Arc behavior and droplet transfer characteristics in double-electrode arc-directed energy deposition

Abstract

Achieving higher productivity while maintaining lower remelting of as-built layers is a key goal in arc-directed energy deposition (arc-DED). This study proposes a novel variant of arc-DED named double-electrode arc-DED, where a branch wire is sent into the arc to separate partial currents from the arc and establish a branch arc. This study aims to reveal arc and droplet transfer characteristics in double-electrode arc-DED. The novelty is how the branch wire feed speed (WFS) influences the arc and droplet transfer behaviors in three primary droplet transfer modes, i.e., short-circuit, globular, and spray.
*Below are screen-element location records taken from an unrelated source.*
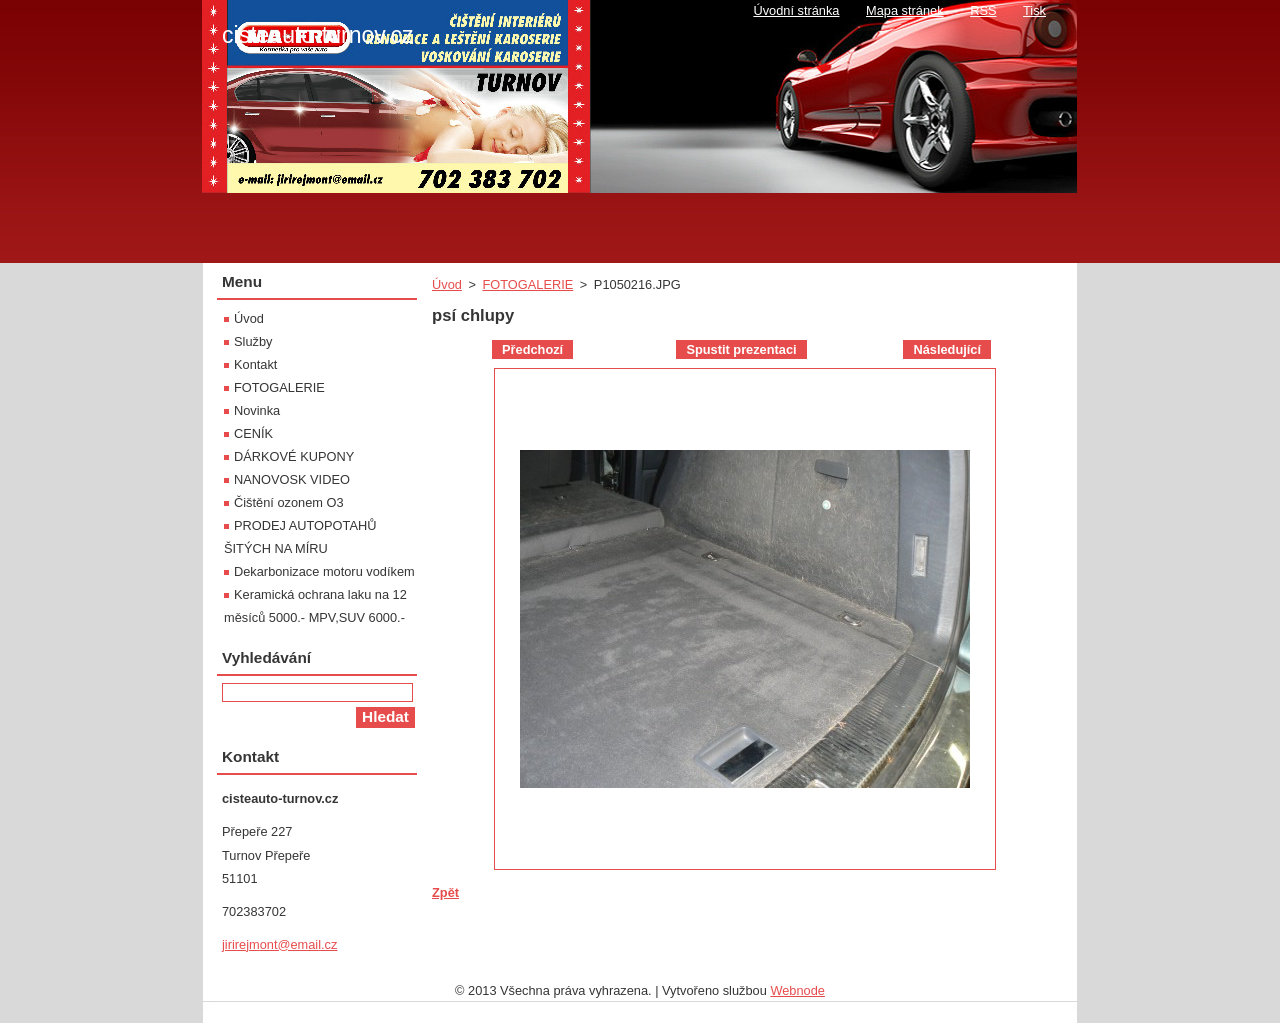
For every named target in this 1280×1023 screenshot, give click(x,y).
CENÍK (253, 433)
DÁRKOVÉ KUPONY (294, 456)
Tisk (1034, 10)
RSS (983, 10)
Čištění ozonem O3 (289, 502)
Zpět (445, 892)
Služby (253, 341)
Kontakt (255, 364)
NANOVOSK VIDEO (292, 479)
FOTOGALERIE (527, 284)
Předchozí (532, 349)
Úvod (447, 284)
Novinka (257, 410)
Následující (947, 349)
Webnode (797, 990)
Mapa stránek (905, 10)
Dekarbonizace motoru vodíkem (324, 571)
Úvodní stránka (796, 10)
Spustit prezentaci (741, 349)
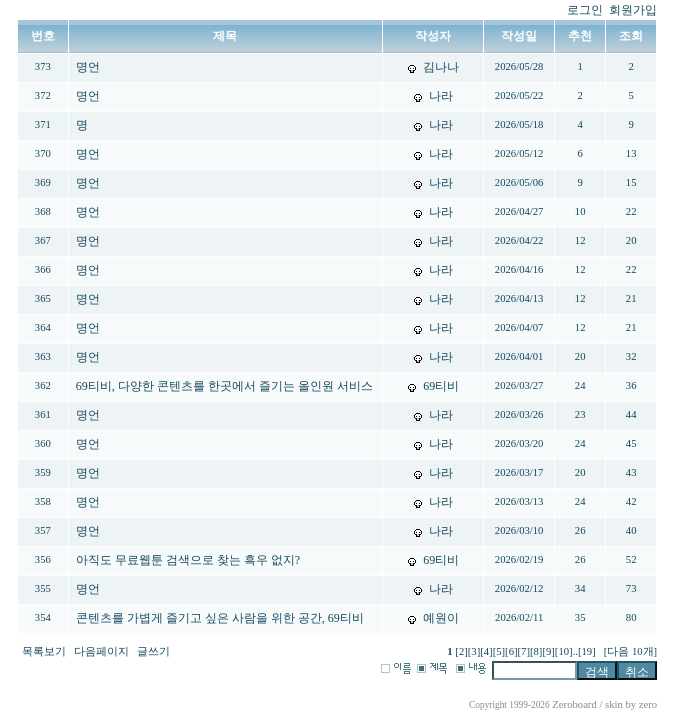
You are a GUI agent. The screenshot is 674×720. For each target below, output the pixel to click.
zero (648, 704)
Moreover, the microstructure and hardness are compared with conventional GMA-DED by building thin walls. As the branch WFS increases, the branch arc burns more stably, both arcs’ current-voltage distributions are more concentrated when the branch arc is stable, the branch current increases as long as the branch wire tip does not contact the melt pool, the primary droplet's transfer frequency presents little change, and the branch droplet's transfer frequency increases. In globular and spray transfer modes, the primary droplet's transfer path points towards the melt pool tail due to the branch arc force's repulsive action. Forming quality and microstructure differ little in conventional GMA-DED and double-electrode arc-DED. This study provides valuable insights into the dynamic behaviors in double-electrode arc-DED, enhancing the understanding and engineering application of the novel technique.